Write the next part of the work package breakdown for the sustainable 3D-printing dry product project below, picking up after its final sentence.

* _Document text_
>> start

The detailed breakdown of the six work packages by task can be seen below

  • WP1

    Project Management and Dissemination

    1. Implement Project Management Methodology (PM2) to effectively deliver project outcomes.
    2. Disseminate project results to stakeholders, in particular students, professionals and researchers.

    • Task 1.1

      Project management activities. Organize the kick-off meeting to initiate the execution of the project. Organize monthly meetings of the Steering Committee and biannual General Assembly review meetings. Manage the research datasets. Coordinate activities and resources, resolve problems and monitor the quality and timeliness of the activities. Organize the project-end review meeting.

    • Task 1.2

      Dissemination activities. Execute the dissemination activities.

  • WP2

    Sustainable Pre-Blended Dry Product

    Formulate the composition of the sustainable pre-blended dry product suitable for extrusion 3D printing, having a balanced mechanical resistance, durability and environmental footprint.

    • Task 2.1

      Characterization and pretreatment of solid constituents. Characterization tests such as reactivity, particle size distribution, morphology and texture identification will be performed.

    • Task 2.2

      Oil shale ash collision milling. The high-energy collision milling will be implemented to reduce the particle size of oil shale ash and thus improve its reactivity. Milling parameters will be optimized to achieve optimal particle size distribution. A sufficient quantity of oil shale ash will be processed.

>> end

* _Data provided_
>> start

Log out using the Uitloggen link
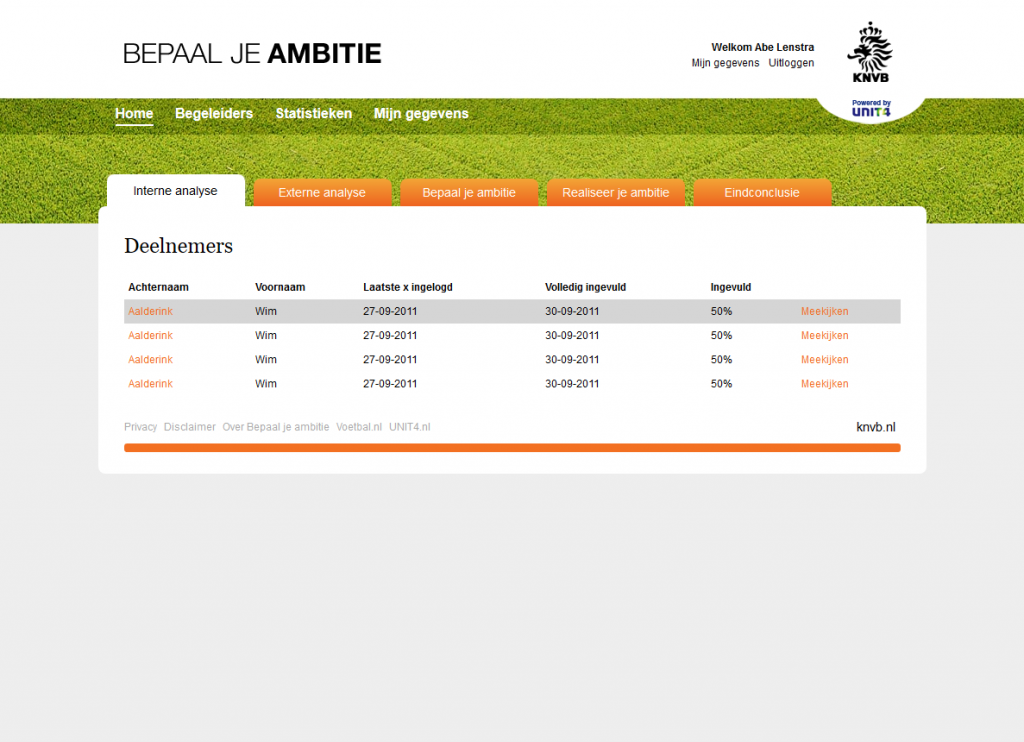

>> end
>> start

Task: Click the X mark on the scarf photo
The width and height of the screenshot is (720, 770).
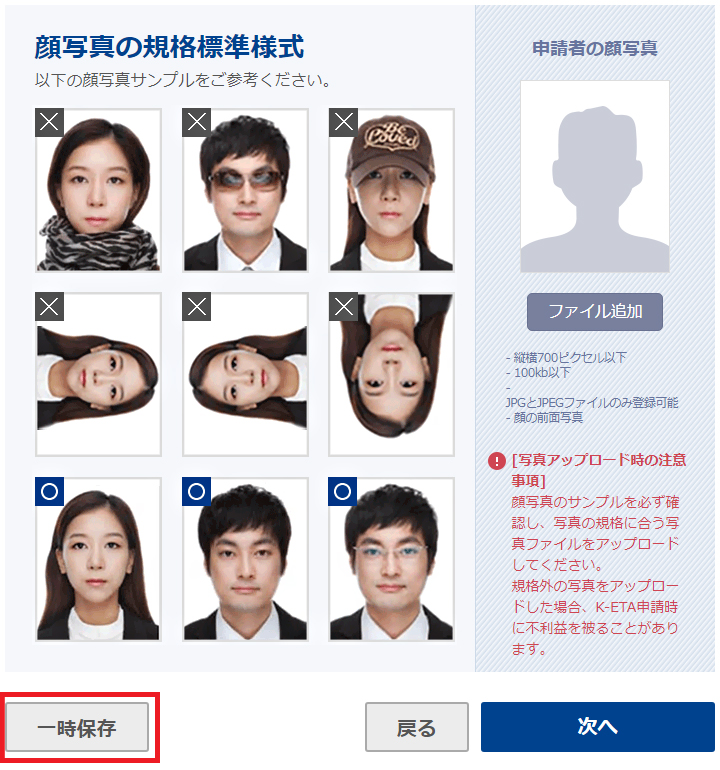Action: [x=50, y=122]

>> end

* _Exercise result_
    • Task 2.3

      Formulation of the pre-blended dry product. Use characterization data to formulate the composition of the pre-blended dry product for 3D printing with a substantial proportion of oil shale ash. The fine granular composition of oil shale ash obtained through the high-energy collision milling will enable the formulation of the composite material with high packing density.

  • WP3

    Tailoring Composite Properties

    Optimize the composite formulation by balancing printability, mechanical resistance and durability requirements.

    • Task 3.1

      Rheological properties. Tailor rheological properties of the composite in the fresh, plastic state to achieve suitable printability. The focus will be on cohesiveness and thixotropic behavior. Rheological parameters will be assessed with a rotation-oscillation type rheometer and/or other methods as found appropriate. The rheological properties will be tailored through the particle size distribution of dry components and the selection of admixtures. The high-frequency ultrasonic dispersion will be tested to speed up the setting of the filament.

    • Task 3.2

      Mechanical properties. Mechanical properties will be tailored to achieve an optimal balance between the strength of the composite and the strength of the interlayer bond. Grinding of oil shale ash is expected to contribute to strength through improved reactivity. The targeted compressive strength of the composite is 40 MPa. In addition to compressive tests, the indirect tensile test will be conducted.

    • Task 3.3

      Durability. Durability will be tailored firstly by manipulating the particle sizes of oil shale ash and secondly by manipulating the overall particle size distribution of the dry product to achieve high packing density and, thus, lower water permeability. Density, water absorption and freeze-thaw test will be conducted.

  • WP4

    Small-Scale Prototype

    Assess the printability of pre-blended material and mechanical resistance of printed structure by the means of small-scale prototypes.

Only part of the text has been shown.